What is asked: Extract every line of the records that contains the string "Where", matching its case exactly.

Source data:

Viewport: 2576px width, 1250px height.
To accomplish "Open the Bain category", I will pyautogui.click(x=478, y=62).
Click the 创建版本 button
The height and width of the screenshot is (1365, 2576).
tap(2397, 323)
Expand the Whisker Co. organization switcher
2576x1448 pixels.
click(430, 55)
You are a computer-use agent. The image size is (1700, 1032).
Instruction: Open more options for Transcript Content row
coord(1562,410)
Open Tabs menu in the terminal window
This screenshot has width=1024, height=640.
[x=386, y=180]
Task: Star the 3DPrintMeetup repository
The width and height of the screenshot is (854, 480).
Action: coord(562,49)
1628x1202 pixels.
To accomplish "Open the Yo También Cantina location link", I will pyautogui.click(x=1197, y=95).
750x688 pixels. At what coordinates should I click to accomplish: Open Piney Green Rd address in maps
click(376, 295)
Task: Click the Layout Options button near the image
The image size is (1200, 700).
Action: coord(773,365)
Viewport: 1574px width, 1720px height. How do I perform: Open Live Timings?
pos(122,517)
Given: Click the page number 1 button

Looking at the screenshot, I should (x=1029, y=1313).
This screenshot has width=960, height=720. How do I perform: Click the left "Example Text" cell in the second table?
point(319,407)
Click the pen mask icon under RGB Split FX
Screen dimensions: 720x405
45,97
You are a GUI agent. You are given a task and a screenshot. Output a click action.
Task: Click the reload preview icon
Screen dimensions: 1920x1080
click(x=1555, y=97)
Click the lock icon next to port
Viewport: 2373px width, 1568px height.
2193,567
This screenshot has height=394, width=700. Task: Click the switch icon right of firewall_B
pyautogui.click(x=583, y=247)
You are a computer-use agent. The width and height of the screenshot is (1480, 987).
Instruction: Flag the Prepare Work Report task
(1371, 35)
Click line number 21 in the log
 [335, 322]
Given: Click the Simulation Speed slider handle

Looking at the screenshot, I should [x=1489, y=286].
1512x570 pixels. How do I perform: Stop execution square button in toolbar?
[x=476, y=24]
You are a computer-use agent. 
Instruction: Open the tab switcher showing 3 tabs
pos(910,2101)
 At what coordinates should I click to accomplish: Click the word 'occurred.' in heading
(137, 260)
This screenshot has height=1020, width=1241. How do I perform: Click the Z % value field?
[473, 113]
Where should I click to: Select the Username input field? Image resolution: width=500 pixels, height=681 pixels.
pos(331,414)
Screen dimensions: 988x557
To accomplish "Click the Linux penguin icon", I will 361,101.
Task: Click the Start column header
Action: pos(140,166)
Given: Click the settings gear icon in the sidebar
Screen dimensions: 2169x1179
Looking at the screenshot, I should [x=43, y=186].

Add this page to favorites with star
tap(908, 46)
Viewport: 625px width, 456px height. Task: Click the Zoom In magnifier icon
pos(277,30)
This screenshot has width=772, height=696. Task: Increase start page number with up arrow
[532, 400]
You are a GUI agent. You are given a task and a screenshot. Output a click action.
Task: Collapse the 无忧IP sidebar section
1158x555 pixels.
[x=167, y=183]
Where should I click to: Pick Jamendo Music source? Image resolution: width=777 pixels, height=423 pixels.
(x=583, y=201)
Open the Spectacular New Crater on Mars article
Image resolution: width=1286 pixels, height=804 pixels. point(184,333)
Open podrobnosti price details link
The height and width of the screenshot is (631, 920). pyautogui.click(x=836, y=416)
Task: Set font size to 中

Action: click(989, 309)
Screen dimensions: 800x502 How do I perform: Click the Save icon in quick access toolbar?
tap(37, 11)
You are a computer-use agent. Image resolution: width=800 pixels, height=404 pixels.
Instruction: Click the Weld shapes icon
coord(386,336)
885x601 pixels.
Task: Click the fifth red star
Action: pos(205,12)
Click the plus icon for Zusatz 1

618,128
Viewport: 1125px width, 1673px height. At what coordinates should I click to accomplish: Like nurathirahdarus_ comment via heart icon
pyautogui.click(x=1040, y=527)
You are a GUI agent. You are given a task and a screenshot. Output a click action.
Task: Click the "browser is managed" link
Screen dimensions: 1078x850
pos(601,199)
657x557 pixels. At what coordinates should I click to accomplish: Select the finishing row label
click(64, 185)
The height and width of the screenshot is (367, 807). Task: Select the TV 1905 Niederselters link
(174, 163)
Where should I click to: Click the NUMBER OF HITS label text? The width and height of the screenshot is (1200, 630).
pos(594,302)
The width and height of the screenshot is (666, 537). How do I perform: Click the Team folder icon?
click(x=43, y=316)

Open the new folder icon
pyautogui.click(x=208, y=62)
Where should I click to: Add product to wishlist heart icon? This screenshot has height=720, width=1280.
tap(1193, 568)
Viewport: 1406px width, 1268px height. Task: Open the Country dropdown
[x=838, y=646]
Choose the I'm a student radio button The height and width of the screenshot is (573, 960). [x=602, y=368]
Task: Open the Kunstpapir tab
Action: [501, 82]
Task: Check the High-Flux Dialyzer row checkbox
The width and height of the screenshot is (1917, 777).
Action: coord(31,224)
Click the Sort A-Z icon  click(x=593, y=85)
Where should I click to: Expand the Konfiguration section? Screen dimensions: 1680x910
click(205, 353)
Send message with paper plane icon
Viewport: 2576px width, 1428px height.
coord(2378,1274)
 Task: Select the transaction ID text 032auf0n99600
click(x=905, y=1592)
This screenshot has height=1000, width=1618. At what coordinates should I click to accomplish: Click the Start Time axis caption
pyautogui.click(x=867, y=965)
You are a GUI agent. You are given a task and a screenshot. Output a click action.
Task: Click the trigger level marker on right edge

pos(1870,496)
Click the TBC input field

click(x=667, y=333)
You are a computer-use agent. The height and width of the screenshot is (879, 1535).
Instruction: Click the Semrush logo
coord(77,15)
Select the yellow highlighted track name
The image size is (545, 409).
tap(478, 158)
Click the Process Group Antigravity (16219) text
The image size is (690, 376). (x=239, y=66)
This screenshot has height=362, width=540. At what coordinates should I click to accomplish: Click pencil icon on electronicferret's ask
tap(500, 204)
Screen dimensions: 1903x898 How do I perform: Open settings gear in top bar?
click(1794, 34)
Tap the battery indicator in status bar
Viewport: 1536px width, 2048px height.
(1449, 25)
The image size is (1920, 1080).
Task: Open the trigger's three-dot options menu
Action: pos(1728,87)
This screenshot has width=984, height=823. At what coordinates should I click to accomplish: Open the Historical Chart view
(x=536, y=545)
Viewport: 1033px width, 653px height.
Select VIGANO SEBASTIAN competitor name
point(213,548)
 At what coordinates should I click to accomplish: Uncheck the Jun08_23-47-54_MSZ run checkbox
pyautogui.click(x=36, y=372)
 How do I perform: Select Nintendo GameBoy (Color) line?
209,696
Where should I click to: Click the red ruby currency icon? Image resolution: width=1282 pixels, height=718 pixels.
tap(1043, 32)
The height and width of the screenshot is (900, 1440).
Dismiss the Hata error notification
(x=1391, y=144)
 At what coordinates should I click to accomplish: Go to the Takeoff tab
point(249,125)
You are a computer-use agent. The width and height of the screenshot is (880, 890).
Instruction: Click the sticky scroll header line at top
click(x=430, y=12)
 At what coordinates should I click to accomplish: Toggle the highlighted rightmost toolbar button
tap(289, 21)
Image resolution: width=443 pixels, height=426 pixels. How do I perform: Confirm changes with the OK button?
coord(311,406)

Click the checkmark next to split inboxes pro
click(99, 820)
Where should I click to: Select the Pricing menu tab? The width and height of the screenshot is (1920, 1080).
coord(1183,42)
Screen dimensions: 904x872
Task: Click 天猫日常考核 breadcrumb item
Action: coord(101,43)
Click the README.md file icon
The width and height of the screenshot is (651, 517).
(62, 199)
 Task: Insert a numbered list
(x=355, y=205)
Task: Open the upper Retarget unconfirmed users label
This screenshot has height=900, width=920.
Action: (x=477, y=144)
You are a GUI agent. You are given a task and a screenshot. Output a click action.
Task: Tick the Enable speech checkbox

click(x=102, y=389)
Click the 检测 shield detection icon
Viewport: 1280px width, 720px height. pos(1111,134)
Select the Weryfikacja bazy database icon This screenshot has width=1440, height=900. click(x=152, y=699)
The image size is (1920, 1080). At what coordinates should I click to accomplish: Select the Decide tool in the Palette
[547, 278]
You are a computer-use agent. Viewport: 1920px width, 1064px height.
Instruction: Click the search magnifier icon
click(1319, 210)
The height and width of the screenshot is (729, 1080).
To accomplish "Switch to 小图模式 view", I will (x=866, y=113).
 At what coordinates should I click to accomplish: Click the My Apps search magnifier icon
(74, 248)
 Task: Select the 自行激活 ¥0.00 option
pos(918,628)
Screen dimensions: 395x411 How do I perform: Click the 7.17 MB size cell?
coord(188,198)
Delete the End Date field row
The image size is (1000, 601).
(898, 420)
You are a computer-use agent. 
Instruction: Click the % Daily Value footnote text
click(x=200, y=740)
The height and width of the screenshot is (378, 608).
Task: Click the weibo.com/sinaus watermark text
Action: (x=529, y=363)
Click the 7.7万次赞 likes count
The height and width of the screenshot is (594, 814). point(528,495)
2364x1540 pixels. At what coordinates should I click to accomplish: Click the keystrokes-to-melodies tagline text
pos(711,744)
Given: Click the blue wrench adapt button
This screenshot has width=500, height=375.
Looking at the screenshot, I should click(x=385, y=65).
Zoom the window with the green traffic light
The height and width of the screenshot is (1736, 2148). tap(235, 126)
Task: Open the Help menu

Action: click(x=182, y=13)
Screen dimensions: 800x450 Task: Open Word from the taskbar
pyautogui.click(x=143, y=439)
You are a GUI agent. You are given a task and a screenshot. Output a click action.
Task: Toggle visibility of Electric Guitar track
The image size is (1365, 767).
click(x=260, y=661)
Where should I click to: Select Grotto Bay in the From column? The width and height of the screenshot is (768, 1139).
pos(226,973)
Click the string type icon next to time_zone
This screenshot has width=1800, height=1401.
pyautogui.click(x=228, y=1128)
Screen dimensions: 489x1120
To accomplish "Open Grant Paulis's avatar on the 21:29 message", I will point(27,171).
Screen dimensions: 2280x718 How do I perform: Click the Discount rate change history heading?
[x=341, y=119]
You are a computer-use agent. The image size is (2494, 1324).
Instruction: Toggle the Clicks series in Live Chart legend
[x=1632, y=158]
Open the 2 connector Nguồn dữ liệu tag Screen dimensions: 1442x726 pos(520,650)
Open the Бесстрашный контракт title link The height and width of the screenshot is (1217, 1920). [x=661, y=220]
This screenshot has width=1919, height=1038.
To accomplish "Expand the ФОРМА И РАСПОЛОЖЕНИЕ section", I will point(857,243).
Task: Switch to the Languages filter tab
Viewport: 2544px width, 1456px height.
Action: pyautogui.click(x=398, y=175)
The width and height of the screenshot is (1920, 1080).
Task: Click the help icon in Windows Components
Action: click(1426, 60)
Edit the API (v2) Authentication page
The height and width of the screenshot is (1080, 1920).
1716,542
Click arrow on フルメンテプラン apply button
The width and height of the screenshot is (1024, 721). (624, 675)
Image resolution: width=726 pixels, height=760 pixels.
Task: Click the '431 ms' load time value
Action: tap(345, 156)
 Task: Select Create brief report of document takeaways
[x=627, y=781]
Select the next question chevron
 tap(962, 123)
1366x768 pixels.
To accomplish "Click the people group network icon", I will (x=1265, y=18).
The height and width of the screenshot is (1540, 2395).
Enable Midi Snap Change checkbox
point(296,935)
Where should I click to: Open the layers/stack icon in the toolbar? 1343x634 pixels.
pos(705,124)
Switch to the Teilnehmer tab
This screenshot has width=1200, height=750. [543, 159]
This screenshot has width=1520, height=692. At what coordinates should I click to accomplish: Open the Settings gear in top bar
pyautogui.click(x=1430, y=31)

The completed task:
Where should I click to: Select the Username input field? Image resolution: width=500 pixels, height=681 pixels.
Where should I click to: Pick Jamendo Music source? Image resolution: width=777 pixels, height=423 pixels.
Where should I click to: Click the NUMBER OF HITS label text? The width and height of the screenshot is (1200, 630).
Where should I click to: Add product to wishlist heart icon? This screenshot has height=720, width=1280.
Where should I click to: Expand the Konfiguration section? Screen dimensions: 1680x910
Where should I click to: Click the red ruby currency icon? Image resolution: width=1282 pixels, height=718 pixels.
Where should I click to: Select the Pricing menu tab? The width and height of the screenshot is (1920, 1080).
Where should I click to: Select Grotto Bay in the From column? The width and height of the screenshot is (768, 1139).
Where should I click to: Open the layers/stack icon in the toolbar? 1343x634 pixels.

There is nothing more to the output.